He smiles for the first time when he tells me that his Spanish wife, Miriam, has "got wonderfully strong opinions". It's clear for a start who chose the names for their three children, Antonio, Alberto and Miguel Clegg. They are being brought up as Roman Catholics, even though Clegg has said he is an atheist. The children are bilingual, speaking both Spanish and English fluently.

At one point, it was assumed that Miriam would be the one with the big career and he would be the thinker and take care of their children. After his eldest son was born, Clegg says: "Miriam was in a particularly intense period of her career and I was in a particularly relaxed period of mine . . . coming to the end of my time as an MEP, so I was very, very involved. I wasn't the primary parent – Miriam would get very annoyed if she were to read that – but I was very involved and you carry that on with you."

He has successfully managed to keep his family out of the spotlight, "to create a firewall" between his world and theirs, although he worries constantly that "what I am doing in my work impacts on them emotionally, because my nine-year-old is starting to sense things and I'm having to explain things. Like he asks, 'Why are the students angry with you, Papa?'"

Clegg refuses "to play politics" with his children, or to say whether or not they will go to a private school. While he's not "ideologically opposed to fee-paying schools existing", he is offended by the notion that it would be his decision alone, rather than one he would reach with Miriam. "I go: hang on a minute – what century are we living in?"

The same applies to what he might do in the future. He certainly does not want to be in politics all his life. "I think that's deeply unhealthy. I look at those people that got into politics when they were 16 and are still at it in their late sixties and think, 'My heavens above!'" Judging by the most recent opinion polls, he may not have the luxury of choice. Either way, he says, Miriam has made "masses of sacrifices putting up with me and politics" and this will be something they decide on together. He'd like to think, though, that he would go into education.

He is besotted by his "three lovely boys" and is most proud "by a long shot" of the family life he has created with Miriam. They manage to lead a relatively normal life, "not in a bunker in Westminster", and he tries to pick his children up from school and put them to bed at night at least two or three times a week.

He regrets that sometimes he doesn't always get the balance right, which makes him "quite miserable" and unable to do his job properly.Sometimes he has to tell them white lies if he is stuck in a meeting. At home, in the evenings, he likes to read novels and says he "cries regularly to music."

* What you need to do
**a.** Quote the Clegg interview excerpt word for word, starting at the words "He is besotted" and ending after "times a week.".
**b.** According to the Clegg interview excerpt, how often does Clegg try to pick his children up from school and put them to bed at night?

* Recorded information
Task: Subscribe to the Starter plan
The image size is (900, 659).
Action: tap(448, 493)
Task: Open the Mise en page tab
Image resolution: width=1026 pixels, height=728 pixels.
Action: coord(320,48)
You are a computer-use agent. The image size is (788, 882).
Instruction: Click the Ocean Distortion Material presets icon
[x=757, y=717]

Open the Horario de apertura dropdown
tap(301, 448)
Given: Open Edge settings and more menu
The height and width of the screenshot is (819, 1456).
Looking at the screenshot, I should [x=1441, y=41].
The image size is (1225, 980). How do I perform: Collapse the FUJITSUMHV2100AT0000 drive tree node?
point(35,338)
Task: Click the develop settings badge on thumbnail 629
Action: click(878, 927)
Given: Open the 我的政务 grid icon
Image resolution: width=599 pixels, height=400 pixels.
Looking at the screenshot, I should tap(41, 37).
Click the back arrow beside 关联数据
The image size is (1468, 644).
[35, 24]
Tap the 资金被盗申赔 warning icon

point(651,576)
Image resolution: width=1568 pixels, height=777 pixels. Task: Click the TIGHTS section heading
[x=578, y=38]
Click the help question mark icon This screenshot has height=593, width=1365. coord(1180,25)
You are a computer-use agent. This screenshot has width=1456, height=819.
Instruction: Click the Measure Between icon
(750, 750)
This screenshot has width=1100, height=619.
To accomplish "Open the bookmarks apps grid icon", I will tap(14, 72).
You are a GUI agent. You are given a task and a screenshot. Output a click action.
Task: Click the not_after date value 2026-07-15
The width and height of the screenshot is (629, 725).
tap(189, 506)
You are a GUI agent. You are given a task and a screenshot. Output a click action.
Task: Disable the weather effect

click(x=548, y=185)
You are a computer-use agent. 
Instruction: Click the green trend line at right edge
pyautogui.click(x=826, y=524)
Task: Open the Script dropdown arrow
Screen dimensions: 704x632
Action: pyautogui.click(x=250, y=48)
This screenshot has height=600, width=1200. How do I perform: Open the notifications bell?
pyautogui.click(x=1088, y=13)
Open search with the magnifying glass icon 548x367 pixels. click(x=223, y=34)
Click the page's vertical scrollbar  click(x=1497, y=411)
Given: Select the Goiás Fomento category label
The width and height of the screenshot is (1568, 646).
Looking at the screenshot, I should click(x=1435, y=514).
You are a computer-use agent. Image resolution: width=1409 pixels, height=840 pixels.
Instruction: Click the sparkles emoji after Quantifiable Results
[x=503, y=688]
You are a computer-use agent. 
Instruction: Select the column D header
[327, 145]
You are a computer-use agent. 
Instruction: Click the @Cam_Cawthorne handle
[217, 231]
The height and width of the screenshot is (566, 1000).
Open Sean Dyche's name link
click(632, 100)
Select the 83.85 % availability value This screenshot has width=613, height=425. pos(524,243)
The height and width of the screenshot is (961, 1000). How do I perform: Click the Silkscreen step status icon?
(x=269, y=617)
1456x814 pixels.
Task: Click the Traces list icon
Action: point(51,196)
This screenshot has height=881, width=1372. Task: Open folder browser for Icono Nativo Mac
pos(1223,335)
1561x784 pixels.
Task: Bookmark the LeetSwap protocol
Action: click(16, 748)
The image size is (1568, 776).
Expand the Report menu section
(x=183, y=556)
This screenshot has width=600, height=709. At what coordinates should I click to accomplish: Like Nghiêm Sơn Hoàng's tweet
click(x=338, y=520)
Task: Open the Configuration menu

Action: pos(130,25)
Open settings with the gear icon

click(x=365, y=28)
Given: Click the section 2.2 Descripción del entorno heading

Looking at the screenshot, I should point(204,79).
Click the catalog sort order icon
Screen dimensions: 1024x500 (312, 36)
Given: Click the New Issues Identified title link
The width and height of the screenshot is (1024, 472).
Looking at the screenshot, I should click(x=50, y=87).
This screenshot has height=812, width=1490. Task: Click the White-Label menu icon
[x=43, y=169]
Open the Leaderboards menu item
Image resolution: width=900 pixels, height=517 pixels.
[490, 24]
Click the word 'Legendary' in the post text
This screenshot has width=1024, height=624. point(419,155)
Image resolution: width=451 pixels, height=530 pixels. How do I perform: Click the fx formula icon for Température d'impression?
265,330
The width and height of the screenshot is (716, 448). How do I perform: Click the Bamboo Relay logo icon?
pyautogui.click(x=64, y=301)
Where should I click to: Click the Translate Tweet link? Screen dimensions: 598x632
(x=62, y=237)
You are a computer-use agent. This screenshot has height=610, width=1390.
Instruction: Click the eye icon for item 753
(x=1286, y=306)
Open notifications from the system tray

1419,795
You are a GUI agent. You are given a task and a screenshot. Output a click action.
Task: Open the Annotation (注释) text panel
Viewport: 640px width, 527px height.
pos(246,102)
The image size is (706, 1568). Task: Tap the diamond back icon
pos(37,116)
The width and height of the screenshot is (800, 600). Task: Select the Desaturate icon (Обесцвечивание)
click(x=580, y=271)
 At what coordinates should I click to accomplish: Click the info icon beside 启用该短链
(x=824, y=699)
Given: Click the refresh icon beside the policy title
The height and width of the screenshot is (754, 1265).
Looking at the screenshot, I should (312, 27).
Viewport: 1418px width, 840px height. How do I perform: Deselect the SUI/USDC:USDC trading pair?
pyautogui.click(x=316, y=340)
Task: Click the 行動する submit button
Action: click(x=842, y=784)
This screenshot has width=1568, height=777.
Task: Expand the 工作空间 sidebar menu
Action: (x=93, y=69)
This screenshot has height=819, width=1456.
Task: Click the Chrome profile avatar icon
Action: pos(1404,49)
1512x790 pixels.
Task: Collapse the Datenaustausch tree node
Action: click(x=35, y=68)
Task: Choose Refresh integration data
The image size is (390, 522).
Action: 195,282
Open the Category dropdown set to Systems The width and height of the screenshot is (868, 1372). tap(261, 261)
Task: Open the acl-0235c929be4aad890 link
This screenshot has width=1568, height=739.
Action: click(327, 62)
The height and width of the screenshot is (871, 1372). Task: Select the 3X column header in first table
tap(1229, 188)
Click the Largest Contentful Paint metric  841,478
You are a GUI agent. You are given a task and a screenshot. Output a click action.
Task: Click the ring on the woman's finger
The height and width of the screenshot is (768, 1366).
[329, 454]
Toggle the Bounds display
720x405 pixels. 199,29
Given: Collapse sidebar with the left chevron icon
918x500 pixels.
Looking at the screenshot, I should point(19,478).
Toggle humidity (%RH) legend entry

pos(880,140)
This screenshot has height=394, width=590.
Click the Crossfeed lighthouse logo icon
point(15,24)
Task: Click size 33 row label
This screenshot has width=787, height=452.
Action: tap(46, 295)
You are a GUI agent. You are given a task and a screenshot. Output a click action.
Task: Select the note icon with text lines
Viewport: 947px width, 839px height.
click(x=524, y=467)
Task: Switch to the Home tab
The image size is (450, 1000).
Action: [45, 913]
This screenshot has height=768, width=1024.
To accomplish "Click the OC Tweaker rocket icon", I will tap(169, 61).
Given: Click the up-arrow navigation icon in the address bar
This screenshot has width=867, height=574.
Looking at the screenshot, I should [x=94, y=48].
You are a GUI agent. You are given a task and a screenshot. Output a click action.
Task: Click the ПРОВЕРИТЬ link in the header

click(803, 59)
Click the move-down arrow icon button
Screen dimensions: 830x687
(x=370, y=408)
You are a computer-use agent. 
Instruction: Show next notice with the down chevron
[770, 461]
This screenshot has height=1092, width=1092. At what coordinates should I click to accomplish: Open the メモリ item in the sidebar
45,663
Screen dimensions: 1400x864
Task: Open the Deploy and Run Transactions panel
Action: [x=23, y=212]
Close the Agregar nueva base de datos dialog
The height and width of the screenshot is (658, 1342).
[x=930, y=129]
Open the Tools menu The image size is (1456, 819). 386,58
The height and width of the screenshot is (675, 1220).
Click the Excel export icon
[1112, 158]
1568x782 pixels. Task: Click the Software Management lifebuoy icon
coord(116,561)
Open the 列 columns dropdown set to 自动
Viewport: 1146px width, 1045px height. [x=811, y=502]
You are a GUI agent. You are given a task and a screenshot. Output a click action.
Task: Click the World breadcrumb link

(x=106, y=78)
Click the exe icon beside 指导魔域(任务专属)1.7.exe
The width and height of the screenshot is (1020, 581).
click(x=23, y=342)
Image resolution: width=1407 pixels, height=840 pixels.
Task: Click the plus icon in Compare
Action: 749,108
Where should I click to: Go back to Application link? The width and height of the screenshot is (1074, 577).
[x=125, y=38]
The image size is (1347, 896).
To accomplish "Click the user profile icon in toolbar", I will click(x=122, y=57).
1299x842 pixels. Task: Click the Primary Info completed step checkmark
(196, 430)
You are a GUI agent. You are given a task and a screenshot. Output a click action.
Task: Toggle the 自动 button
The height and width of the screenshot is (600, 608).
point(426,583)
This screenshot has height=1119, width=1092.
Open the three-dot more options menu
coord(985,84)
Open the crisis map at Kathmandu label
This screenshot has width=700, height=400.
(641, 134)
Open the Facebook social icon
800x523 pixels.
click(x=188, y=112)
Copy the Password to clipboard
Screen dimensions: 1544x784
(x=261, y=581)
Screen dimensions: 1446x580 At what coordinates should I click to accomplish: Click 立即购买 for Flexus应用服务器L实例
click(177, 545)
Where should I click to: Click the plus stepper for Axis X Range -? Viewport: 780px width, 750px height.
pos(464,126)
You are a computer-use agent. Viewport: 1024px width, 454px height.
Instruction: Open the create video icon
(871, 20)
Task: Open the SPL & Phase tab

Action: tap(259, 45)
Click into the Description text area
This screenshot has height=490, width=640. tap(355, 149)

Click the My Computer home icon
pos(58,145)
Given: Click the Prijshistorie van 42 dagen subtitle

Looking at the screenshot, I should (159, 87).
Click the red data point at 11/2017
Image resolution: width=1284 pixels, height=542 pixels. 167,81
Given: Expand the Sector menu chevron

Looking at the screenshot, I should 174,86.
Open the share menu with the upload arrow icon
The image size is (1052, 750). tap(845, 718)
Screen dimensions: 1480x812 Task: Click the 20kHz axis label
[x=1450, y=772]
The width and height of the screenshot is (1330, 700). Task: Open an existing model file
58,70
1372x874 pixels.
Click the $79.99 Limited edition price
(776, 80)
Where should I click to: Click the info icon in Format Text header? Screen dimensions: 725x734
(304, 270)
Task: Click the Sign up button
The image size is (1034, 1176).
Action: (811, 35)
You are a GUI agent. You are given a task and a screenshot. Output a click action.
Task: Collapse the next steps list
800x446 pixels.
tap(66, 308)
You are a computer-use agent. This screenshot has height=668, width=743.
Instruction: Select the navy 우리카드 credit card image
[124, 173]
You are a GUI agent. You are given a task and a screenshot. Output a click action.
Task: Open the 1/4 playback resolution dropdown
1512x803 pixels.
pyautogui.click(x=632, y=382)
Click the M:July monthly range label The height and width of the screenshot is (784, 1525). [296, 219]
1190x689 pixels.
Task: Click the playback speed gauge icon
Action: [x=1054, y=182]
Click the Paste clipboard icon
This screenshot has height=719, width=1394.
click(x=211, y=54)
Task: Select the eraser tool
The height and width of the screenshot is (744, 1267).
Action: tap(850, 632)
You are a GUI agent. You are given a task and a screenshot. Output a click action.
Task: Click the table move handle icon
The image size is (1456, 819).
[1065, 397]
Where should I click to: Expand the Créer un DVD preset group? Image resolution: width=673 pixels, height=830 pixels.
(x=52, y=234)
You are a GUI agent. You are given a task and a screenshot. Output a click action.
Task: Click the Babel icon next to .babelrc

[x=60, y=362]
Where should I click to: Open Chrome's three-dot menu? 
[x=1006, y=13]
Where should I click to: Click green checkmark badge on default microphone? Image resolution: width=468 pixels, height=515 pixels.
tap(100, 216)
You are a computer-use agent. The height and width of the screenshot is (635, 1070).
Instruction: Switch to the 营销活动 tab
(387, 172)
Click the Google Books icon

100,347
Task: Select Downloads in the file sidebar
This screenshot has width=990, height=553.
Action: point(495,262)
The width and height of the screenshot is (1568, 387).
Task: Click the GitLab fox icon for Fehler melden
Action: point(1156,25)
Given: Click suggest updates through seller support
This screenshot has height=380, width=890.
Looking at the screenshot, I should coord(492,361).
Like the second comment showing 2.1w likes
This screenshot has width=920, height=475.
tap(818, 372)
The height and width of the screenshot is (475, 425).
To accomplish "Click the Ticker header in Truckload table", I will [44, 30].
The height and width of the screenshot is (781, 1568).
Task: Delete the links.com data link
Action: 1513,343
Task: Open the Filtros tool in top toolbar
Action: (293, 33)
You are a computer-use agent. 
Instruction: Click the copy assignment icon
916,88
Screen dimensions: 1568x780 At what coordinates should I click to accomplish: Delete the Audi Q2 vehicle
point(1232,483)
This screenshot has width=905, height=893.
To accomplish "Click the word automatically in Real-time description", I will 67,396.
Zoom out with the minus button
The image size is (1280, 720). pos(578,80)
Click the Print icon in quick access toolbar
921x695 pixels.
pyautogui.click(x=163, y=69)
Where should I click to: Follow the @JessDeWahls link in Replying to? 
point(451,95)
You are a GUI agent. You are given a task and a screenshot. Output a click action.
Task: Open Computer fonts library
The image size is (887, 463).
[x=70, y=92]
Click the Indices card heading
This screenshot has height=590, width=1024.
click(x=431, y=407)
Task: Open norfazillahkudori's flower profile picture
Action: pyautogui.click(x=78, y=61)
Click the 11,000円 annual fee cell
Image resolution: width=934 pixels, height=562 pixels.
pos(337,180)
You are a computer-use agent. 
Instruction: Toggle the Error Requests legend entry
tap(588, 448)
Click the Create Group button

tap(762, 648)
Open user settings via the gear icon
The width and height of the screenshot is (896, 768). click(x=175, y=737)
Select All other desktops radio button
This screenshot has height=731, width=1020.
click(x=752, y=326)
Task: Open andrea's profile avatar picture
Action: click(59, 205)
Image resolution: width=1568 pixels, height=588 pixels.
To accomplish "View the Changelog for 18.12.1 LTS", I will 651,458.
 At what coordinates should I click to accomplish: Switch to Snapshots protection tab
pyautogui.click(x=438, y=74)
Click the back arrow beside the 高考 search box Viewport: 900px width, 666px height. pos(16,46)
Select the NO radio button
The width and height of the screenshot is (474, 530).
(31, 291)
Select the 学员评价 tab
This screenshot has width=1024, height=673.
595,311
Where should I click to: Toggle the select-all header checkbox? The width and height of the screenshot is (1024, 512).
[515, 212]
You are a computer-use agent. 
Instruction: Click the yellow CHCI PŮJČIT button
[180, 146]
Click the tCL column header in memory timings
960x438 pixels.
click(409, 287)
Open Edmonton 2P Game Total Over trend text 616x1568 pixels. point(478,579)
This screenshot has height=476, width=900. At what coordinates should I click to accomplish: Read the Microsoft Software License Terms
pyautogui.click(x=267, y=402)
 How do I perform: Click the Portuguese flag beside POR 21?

* Task-by-task solutions
**a.**
He is besotted by his "three lovely boys" and is most proud "by a long shot" of the family life he has created with Miriam. They manage to lead a relatively normal life, "not in a bunker in Westminster", and he tries to pick his children up from school and put them to bed at night at least two or three times a week.

**b.** At least two or three times a week.